Does FLDM generate an acceptable amount of cash through operations?
FLDM has sustained its debt level by about US$195.24M over the last 12 months comprising of short- and long-term debt. At this stable level of debt, the current cash and short-term investment levels stands at US$63.14M for investing into the business. Moving onto cash from operations, its small level of operating cash flow means calculating cash-to-debt wouldn’t be too useful, though these low levels of cash means that operational efficiency is worth a look. As the purpose of this article is a high-level overview, I won’t be looking at this today, but you can examine some of FLDM’s operating efficiency ratios such as ROA here.
Does FLDM’s liquid assets cover its short-term commitments?
With current liabilities at US$33.47M, it appears that the company has been able to meet these obligations given the level of current assets of US$94.80M, with a current ratio of 2.83x. For Life Sciences companies, this ratio is within a sensible range as there’s enough of a cash buffer without holding too capital in low return investments.
Can FLDM service its debt comfortably?
With total debt exceeding equities, FLDM is considered a highly levered company. This is not unusual for small-caps as debt tends to be a cheaper and faster source of funding for some businesses. But since FLDM is presently loss-making, sustainability of its current state of operations becomes a concern. Running high debt, while not yet making money, can be risky in unexpected downturns as liquidity may dry up, making it hard to operate.
At its current level of cash flow coverage, FLDM has room for improvement to better cushion for events which may require debt repayment. However, the company exhibits an ability to meet its near term obligations should an adverse event occur. This is only a rough assessment of financial health, and I’m sure FLDM has company-specific issues impacting its capital structure decisions. I recommend you continue to research Fluidigm to get a better picture of the stock by looking at:
- 1. Future Outlook: What are well-informed industry analysts predicting for FLDM’s future growth? Take a look at our free research report of analyst consensus for FLDM’s outlook.
- 2. Historical Performance: What has FLDM’s returns been like over the past? Go into more detail in the past track record analysis and take a look at the free visual representations of our analysis for more clarity.

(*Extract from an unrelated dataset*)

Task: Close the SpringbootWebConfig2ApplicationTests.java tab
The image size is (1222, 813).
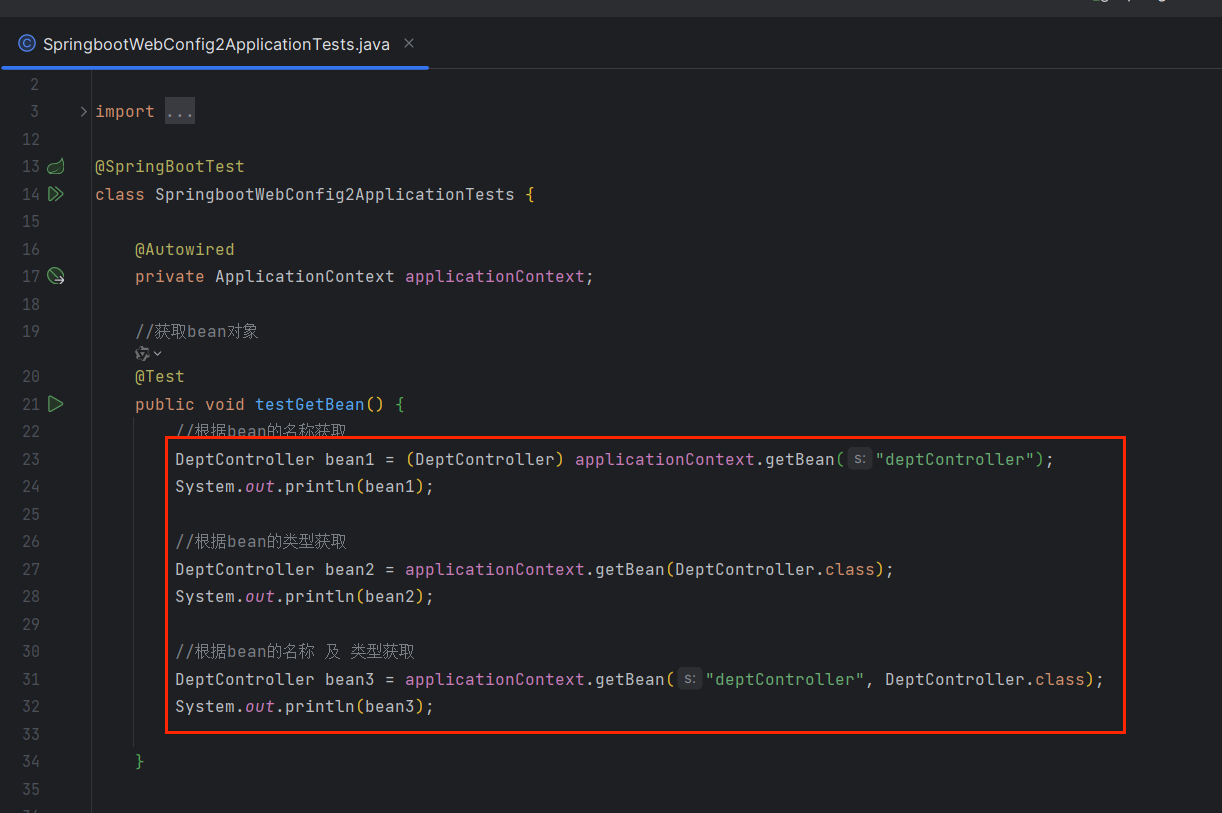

- 3. Other High-Performing Stocks: Are there other stocks that provide better prospects with proven track records? Explore our free list of these great stocks here.
To help readers see pass the short term volatility of the financial market, we aim to bring you a long-term focused research analysis purely driven by fundamental data. Note that our analysis does not factor in the latest price sensitive company announcements.
The author is an independent contributor and at the time of publication had no position in the stocks mentioned.